米友も屹《きっ》となって、その時、鷲の子のはばたきのした方向よりは、ふり仰いで自分のいる天井の上を見上げたのです。
「お雪ちゃん」
「何です、米友さん」
「何か来ているぜ」
「おどかしちゃいやよ、友さん」
「おどかしじゃねえ、何か来ているんだよ、この上の方に、てんまる[#「てんまる」に傍点]じゃねえかな」
と言って米友は、天井の上を屹と見上げたままです。その途端に、鷲の子のなお一層はげしいはばたきの音が、連続的に響いて来る。お雪ちゃんは、そのはばたきの音の方だけが気になるが、米友はかえって、それとは別角の天井の上を首の疲れるほどながめ、且つ耳をすましながら、
「ほら、お雪ちゃん、お聞き、この上の方で、もう一つはばたきの音がするだろう、あれ、木を食い切るような音が――」
「ほんに……」
お雪ちゃんは耳を傾けると同時に、楯《たて》を裂くような、何とも言えない強い肉声が聞えました。
「あ、わかりました、わかってよ、米友さん、あれあれ、あのお庭の松の木の上でしょう」
「そうだ、たしかに松の木の上あたりだ」
「鷲が来たんですよ、親鷲が、この鷲の子を取戻しに来たのです」
「そうか、そいつは……」
それから、物凄い鳥の叫びが屋根の上で起ると、にわかに大風を起したような物音が、例の松の大木の上でする。そうすると、その声と物音とを聞きつけて、こちらの鷲の子が、バサバサ、ガタピシと、もう矢も楯もたまらずに、檻《おり》の中で飛び狂うのが手に取るように聞えるのです。
米友は、そこで杖槍を引寄せてみましたけれども、さし当りどちらへ向っていいのか戸惑いの形です。
お雪ちゃんは、ただオドオドしている。
いかに短気一徹な米友でも、これはちょっと相手に取り難いものがあるのです。事情によって判断すれば、この戸外の松の大木あたりに、猛鳥が来て狂っていることは事実だが、それはなにも我を襲いに来たわけではない、親として子を思うという、徹底的に深刻純真なる本能が如実に現われたというまでのことであり、一方はまた、なにも我々を驚かし騒がせんがためにむやみにはばたきを試みたというわけでもなく、捕われの身の子として、親が戸外まで迎えに来ているということを知ってみれば、居ても立ってもいられないのは、何人といえども見易《みやす》き、これも単純にして深刻なる本能の発動に過ぎないのであります。
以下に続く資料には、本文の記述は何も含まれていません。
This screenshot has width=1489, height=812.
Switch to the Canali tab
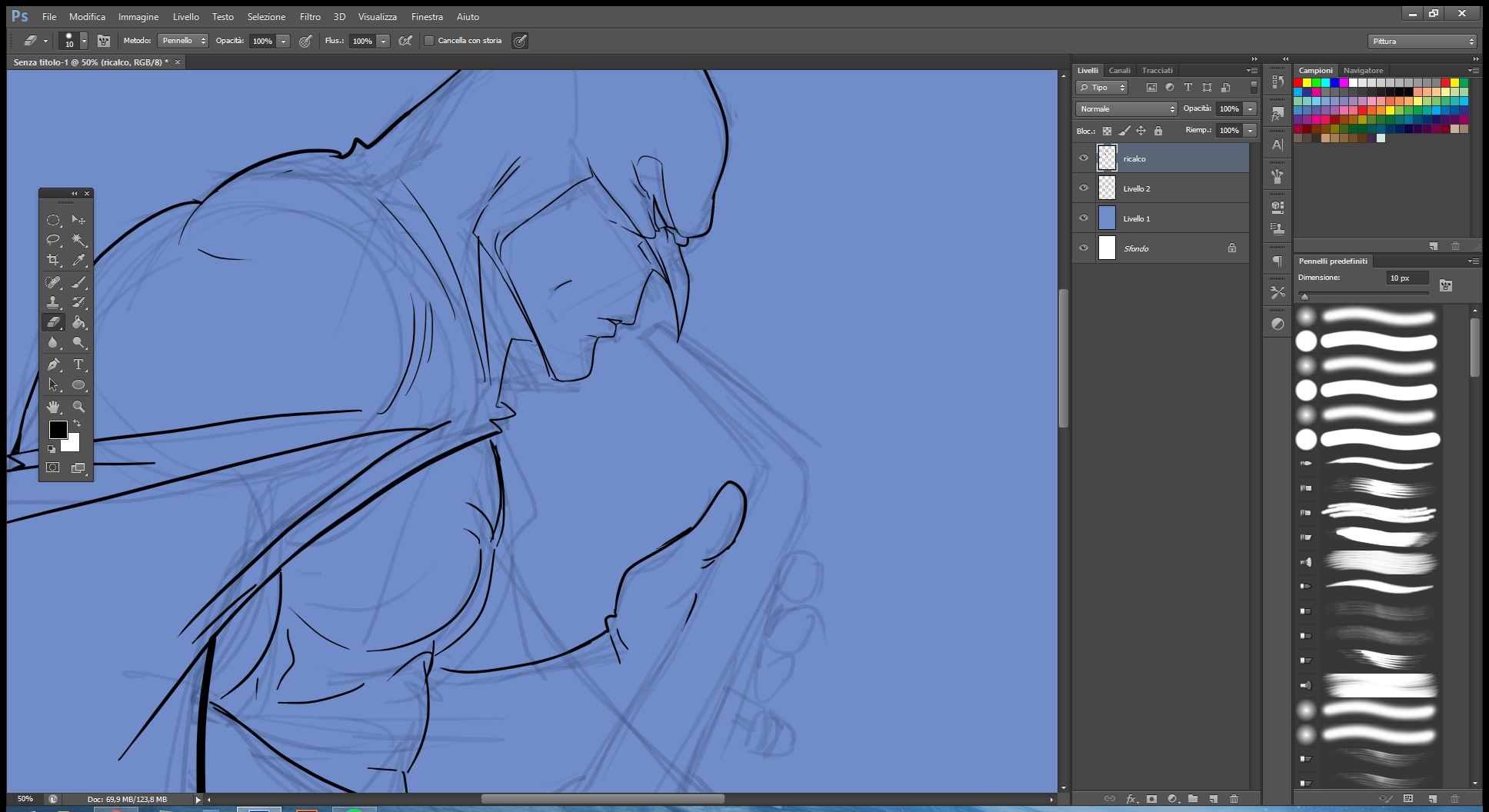pos(1119,70)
しかし――天上天下一切万象が、皆この単純なる本能によって支持されている。
お雪ちゃんも語らず、米友も問わないけれど、この物の道理は、ひしと二人の胸にこたえています。ですから、米友は得意の杖槍は取りは取ったけれども、これを持って外なる親に向うべきか、内なる子を戒《いまし》むべきか――途方に暮れているのもまた、やむを得ないものがある。
「やかましいやい!」
と、米友が思わずじだんだを踏んで、こういって怒鳴りつけてみましたけれど、その悪罵《あくば》には毒を含んでいませんでした。それのみか、その眼に何となしに露を帯びている。
「やかましいやい! いいかげんにしろ、鳥!」
最初は天井を見上げて言ったのだが、次には軒の方に向って叫びました。お雪ちゃんもまた最初から途方にくれて、
「友さん」
「うむ」
「どうしようねえ」
「どうしようったって……やかましいやい、鳥!」
米友が二度、じだんだを踏みました。
この場合、さすがの二人も、上と下とで、かけ合わせる鳥類の猛絶叫のために、完全に圧倒せしめられたようなものです。
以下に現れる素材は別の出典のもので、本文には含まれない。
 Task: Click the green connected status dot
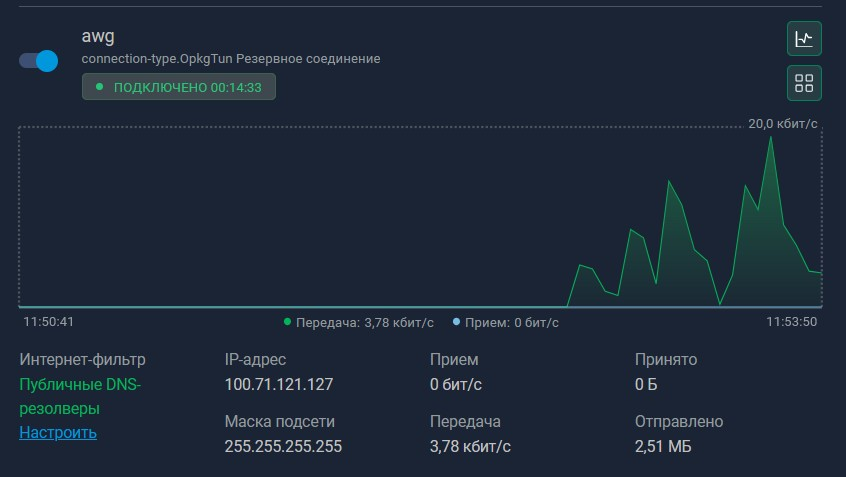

その結果、二人とも全くの沈黙に陥れられてしまいました。だが上と下との鳥類は、単に一方が一方に弥次《やじ》り勝って、一方を沈黙させれば、それで勝利の満足の快感に酔うというスポーツ的興味のために喚《わめ》いているのではないのですから、内なる二人が沈黙しようとも、すまいとも、その怒号と喧噪とをやめることではありません。
ただ不思議と思われるのは、高い樹上で怒号している親鷲なるものが、なぜもっと近く、庭上、少なくとも地上まで降りて来ないかということでありました。いかに猛禽《もうきん》が降り立って肉薄して来《きた》っても、戸締りはさいぜんがっしりとしてあるから、室内まで異変を及ぼすということは、万《ばん》ないにきまっているが、ここまで来て、ああして騒ぐ上は、たといくろがねの垣根一枚が破れようとも、破れまいとも、もっと近く肉薄して来なければならないと思われるのに、声の烈しくして切なるわりには、距離が遠くして高過ぎるきらいがある。